East and West (Plus Two 24-Year-Olds) in “Celebrate Asia”

United StatesUnited States Takemitsu, Karpen, Li, and Grieg: The Six Tones: Nguyen Thanh Thuy (dan trahn), Bgo Tra My (dan bau), Stefan Östersjö (ti ba, banjo, and guitar), Haochen Zhang (piano) Seattle Symphony, Julia Tai (conductor), Benaroya Hall, Seattle, 21.3.2014 (BJ)

Takemitsu: Three Film Scores
Richard Karpen: Nam Mái (world premiere)
Shuying Li: Overture to The Siege (world premiere)
Grieg: Piano Concerto

 

This Benaroya Hall concert was the sixth in the Seattle Symphony’s annual series designed “to recognize the diversity and richness of the Asian Cultures that have contributed to the social, artistic and economic vitality of Seattle.”

Founded by Yoshi Minegishi, these cleverly planned programs are titled, accurately enough, “Celebrating Asia.” But it seems to me that they might no less appositely carry the title “Connecting with Asia,” because, at least on this occasion, the most striking aspect of both music and performances lay in the way they combined Asian and Western elements.

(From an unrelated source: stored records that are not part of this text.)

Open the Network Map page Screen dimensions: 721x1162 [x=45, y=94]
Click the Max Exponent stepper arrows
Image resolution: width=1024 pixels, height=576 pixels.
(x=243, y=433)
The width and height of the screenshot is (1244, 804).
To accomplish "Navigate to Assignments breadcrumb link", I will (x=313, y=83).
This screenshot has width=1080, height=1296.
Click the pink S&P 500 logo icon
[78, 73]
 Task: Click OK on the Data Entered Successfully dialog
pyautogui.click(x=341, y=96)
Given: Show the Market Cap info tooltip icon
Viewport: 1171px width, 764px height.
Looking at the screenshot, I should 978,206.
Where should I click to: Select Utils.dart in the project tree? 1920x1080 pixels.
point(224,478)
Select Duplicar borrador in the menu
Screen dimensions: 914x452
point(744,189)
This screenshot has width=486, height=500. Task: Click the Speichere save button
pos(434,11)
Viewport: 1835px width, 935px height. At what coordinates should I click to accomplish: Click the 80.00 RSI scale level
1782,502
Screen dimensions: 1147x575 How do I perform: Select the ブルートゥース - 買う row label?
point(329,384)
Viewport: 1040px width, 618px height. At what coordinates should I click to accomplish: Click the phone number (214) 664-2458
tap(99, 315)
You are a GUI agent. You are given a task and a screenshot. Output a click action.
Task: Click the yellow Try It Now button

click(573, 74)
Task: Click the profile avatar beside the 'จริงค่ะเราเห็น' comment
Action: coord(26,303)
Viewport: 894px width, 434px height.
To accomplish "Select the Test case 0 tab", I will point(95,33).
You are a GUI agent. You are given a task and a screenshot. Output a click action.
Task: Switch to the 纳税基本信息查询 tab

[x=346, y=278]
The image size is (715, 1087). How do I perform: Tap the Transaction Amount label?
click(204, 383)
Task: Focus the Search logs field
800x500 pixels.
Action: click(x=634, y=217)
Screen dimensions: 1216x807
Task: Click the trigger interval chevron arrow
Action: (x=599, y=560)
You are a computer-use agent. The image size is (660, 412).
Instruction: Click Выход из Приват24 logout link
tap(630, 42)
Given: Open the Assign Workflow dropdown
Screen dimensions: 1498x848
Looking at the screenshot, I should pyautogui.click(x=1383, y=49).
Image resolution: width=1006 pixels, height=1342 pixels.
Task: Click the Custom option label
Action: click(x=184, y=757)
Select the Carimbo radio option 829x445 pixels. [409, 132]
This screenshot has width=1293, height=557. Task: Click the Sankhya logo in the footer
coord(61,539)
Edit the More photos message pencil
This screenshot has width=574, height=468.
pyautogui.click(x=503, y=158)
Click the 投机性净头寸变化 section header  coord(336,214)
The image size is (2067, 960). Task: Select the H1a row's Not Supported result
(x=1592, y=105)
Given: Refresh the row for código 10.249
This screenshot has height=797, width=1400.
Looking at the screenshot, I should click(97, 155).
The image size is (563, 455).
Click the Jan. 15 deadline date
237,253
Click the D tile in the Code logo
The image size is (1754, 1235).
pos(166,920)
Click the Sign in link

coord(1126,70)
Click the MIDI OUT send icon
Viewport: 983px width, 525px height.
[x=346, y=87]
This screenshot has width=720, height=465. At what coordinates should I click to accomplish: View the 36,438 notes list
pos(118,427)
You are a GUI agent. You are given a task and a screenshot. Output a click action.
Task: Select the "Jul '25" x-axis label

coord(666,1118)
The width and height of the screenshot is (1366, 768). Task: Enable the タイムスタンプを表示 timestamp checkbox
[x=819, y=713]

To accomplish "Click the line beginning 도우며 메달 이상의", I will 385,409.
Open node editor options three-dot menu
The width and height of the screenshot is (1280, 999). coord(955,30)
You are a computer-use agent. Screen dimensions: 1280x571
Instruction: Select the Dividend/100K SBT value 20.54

This was particularly true of one of the evening’s two world premieres, Nam Mái, by University of Washington School of Music director Richard Karpen. A very substantial piece that plays for about 25 minutes, it sets a small group of Vietnamese plucked-string instruments against an orchestral string ensemble. The Six Tones—actually three musicians, two Vietnamese and one Swedish—played music exhaustively rehearsed with the composer but still spontaneous, while the 19 orchestral strings realized a precisely notated score. Rather desultory snippets of film were also projected. But the brilliant performance coordinated by Julia Tai achieved logic through purely aural means, the music seeming to work from the sharply contrasted stylistic worlds of the opening toward a satisfying sense of rapprochement.

The program had begun with Three Film Scores for string orchestra by Toru Takemitsu, a supremely gentle man whose music nevertheless barely conceals a vein of violence perhaps characteristic of those who speak softly.

The overture to the opera The Siege by Shuying Li, which had its world premiere after intermission, encompassed enough moments of beauty to suggest that there is a real talent here waiting to emerge once the 24-year-old composer has freed herself from the shackles of old-fashioned Modern Music of the conventional kind. But in this case violence, so far from being interior, was largely dominant, with sonorities that were frankly harsh to the point of inflicting pain, and the piece substituted mere meter for real rhythm: there was little feeling of harmonic pulse.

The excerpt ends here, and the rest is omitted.